• **Assigned task**: All records below are to be repeated exactly, with the pictures left out.

• **Supplied data**:
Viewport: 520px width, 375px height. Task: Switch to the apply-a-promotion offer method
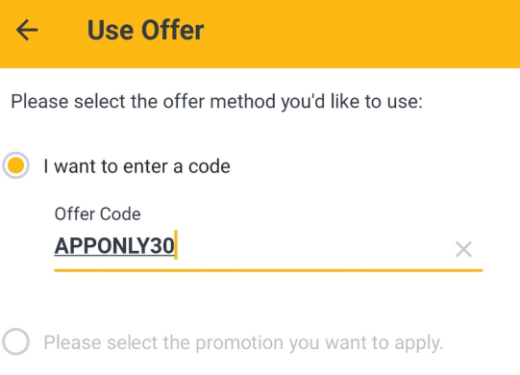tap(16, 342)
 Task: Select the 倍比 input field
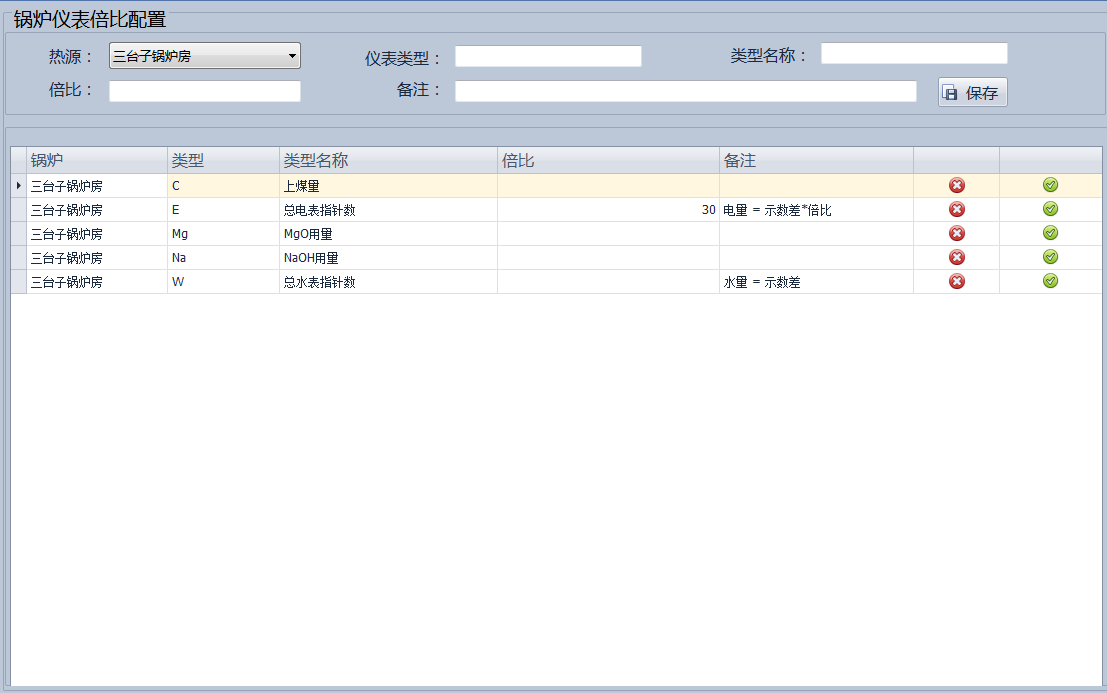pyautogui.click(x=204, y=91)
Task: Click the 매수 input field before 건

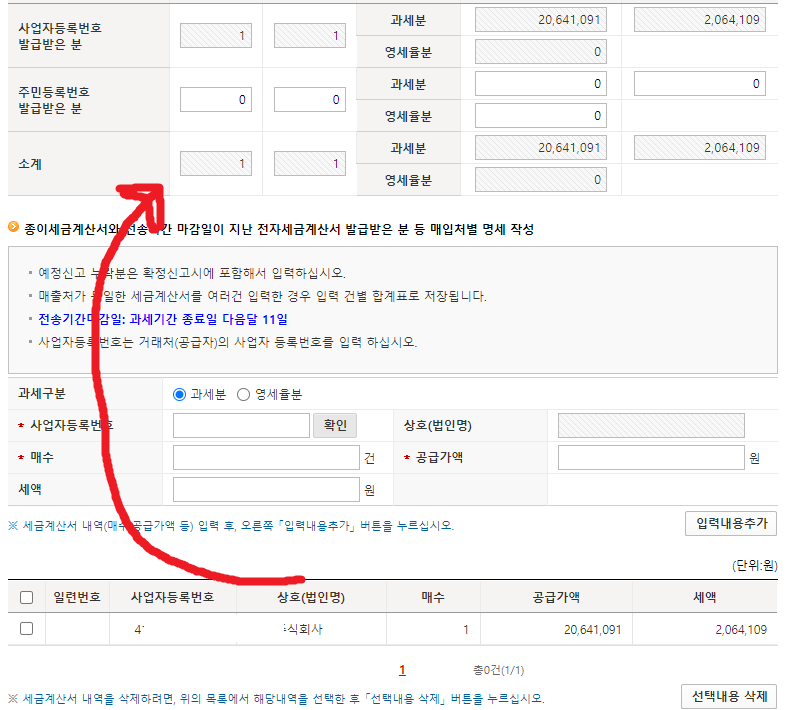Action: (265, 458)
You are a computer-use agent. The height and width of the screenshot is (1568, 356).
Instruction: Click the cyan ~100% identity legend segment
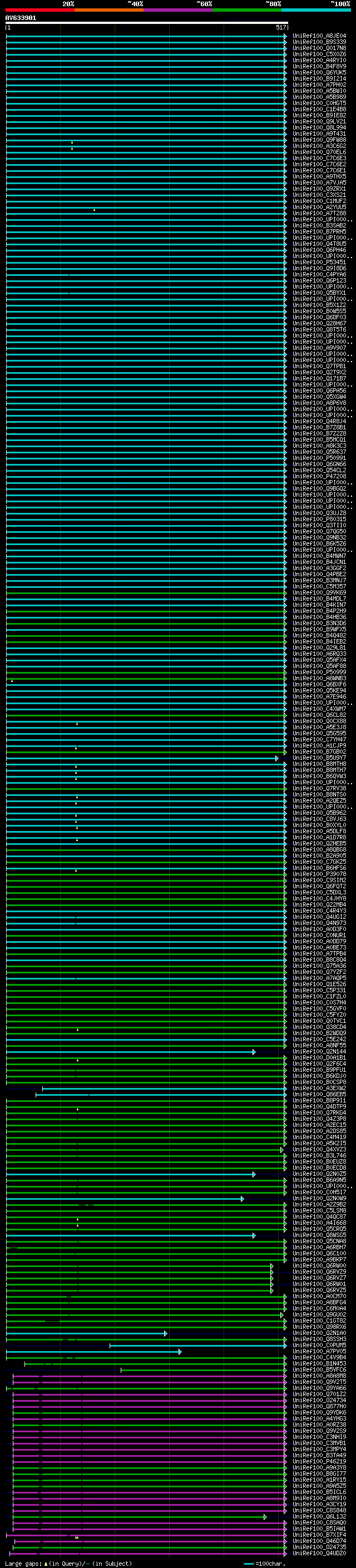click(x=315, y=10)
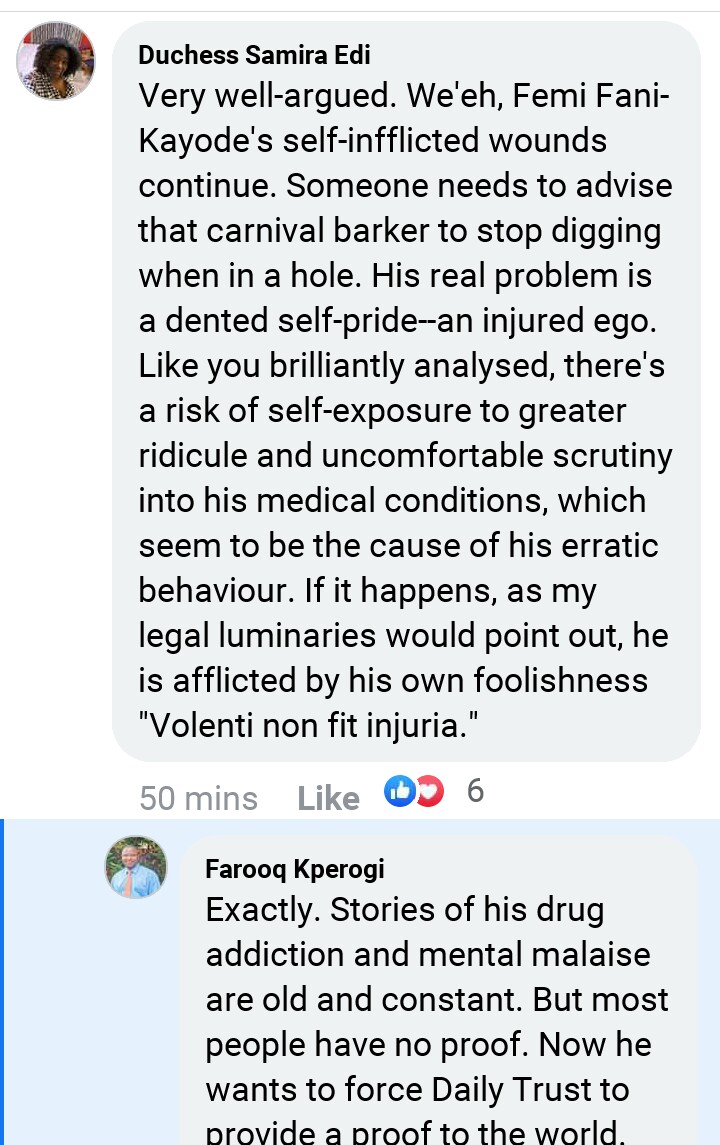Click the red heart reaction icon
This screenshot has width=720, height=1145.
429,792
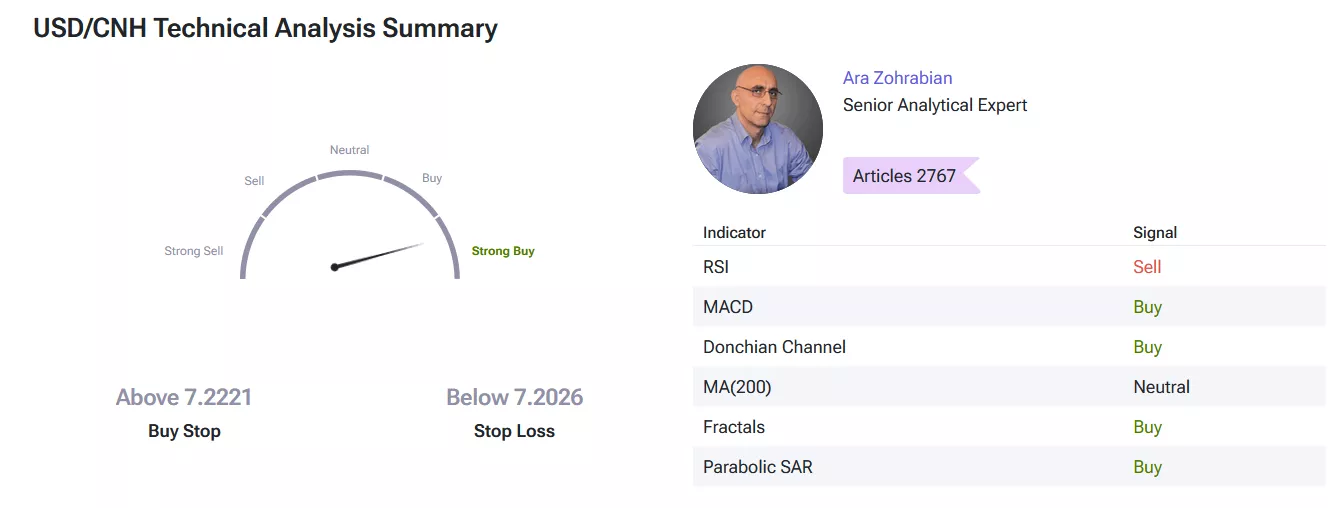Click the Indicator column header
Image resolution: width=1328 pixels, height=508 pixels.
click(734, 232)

• **Output below**:
Viewport: 520px width, 375px height. Task: Switch to the apply-a-promotion offer method
tap(16, 342)
 Task: Select the 倍比 input field
pyautogui.click(x=204, y=91)
Task: Click the 매수 input field before 건

Action: (265, 458)
You are a computer-use agent. The height and width of the screenshot is (1568, 356).
Instruction: Click the cyan ~100% identity legend segment
click(x=315, y=10)
Click the red heart reaction icon
This screenshot has width=720, height=1145.
429,792
Click the Indicator column header
Image resolution: width=1328 pixels, height=508 pixels.
click(734, 232)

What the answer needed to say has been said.